_Instructions for the task:_
Note each line in the data holding the string "computer" and report it.

%%

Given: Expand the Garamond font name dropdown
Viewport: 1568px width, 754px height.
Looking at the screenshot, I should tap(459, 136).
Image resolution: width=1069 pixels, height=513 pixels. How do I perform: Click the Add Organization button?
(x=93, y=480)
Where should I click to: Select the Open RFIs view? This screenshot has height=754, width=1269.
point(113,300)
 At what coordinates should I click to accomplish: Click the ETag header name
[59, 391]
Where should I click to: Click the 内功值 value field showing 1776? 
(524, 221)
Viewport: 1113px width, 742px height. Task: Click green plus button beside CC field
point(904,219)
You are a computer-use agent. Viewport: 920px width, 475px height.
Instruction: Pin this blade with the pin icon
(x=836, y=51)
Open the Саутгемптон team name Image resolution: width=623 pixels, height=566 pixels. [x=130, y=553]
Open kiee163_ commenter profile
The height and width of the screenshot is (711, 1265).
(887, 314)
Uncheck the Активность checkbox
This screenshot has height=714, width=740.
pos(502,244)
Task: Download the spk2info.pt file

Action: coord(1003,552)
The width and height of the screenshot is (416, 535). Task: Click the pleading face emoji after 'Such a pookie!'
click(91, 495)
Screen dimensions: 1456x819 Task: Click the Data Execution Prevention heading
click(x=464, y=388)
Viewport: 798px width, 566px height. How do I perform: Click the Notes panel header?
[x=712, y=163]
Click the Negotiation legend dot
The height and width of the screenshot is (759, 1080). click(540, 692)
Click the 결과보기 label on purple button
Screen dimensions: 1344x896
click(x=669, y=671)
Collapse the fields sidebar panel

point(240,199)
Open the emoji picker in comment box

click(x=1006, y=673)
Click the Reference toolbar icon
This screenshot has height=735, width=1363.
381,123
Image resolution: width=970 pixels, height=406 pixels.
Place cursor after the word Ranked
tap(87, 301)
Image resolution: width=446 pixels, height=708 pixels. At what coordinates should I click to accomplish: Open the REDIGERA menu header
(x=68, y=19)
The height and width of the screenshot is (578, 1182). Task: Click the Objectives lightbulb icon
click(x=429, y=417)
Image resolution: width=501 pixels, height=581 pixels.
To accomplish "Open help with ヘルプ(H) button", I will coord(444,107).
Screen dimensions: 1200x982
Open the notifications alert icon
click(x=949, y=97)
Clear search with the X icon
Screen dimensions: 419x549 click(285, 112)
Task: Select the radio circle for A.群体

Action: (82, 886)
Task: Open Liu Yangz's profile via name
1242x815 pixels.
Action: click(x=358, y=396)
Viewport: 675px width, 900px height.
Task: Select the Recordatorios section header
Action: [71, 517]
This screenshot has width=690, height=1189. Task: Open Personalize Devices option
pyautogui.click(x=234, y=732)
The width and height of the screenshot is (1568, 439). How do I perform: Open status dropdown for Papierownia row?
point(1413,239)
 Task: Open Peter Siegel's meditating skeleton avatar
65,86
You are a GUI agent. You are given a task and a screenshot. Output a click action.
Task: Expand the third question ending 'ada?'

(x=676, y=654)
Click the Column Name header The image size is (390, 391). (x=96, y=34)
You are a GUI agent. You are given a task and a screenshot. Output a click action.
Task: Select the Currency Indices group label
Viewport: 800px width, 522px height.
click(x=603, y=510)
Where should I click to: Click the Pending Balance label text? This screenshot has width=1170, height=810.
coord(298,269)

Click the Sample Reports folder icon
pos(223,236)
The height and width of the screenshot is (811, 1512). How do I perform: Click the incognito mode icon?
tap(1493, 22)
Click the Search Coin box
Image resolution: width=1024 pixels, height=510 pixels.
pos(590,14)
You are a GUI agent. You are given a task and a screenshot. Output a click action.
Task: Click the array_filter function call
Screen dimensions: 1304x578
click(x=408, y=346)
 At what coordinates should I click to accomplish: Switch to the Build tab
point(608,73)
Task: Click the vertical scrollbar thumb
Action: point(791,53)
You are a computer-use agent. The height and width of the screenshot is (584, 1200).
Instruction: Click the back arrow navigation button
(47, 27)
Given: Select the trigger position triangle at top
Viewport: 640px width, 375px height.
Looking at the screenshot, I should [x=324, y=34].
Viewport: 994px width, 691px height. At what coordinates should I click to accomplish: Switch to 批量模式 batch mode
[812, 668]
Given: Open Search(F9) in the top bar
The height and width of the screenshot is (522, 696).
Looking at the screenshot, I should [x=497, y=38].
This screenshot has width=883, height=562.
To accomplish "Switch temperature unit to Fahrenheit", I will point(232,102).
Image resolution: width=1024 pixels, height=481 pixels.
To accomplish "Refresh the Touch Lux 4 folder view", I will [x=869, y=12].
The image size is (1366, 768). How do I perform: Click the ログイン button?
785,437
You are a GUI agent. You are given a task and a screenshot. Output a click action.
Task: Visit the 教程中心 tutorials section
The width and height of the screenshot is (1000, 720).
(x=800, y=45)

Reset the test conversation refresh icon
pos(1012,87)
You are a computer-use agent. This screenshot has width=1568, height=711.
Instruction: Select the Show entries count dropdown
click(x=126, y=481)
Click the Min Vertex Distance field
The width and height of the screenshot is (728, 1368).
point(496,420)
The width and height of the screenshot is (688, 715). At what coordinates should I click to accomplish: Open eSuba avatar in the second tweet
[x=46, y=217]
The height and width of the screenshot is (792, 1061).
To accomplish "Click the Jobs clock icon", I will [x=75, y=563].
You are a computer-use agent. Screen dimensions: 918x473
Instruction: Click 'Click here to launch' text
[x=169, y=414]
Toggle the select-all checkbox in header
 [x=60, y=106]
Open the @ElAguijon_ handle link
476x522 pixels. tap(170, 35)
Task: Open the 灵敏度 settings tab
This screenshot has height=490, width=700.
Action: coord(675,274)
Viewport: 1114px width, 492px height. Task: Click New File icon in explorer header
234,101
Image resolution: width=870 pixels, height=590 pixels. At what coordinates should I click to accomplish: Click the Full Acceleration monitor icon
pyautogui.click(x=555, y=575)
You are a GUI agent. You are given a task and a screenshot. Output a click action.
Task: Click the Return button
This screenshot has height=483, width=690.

%%

_Output:_
You are a computer-use agent. Viewport: 920px width, 475px height.
You are a computer-use agent. The height and width of the screenshot is (584, 1200).
You are a computer-use agent. This screenshot has width=1568, height=711.
You are a computer-use agent. Screen dimensions: 918x473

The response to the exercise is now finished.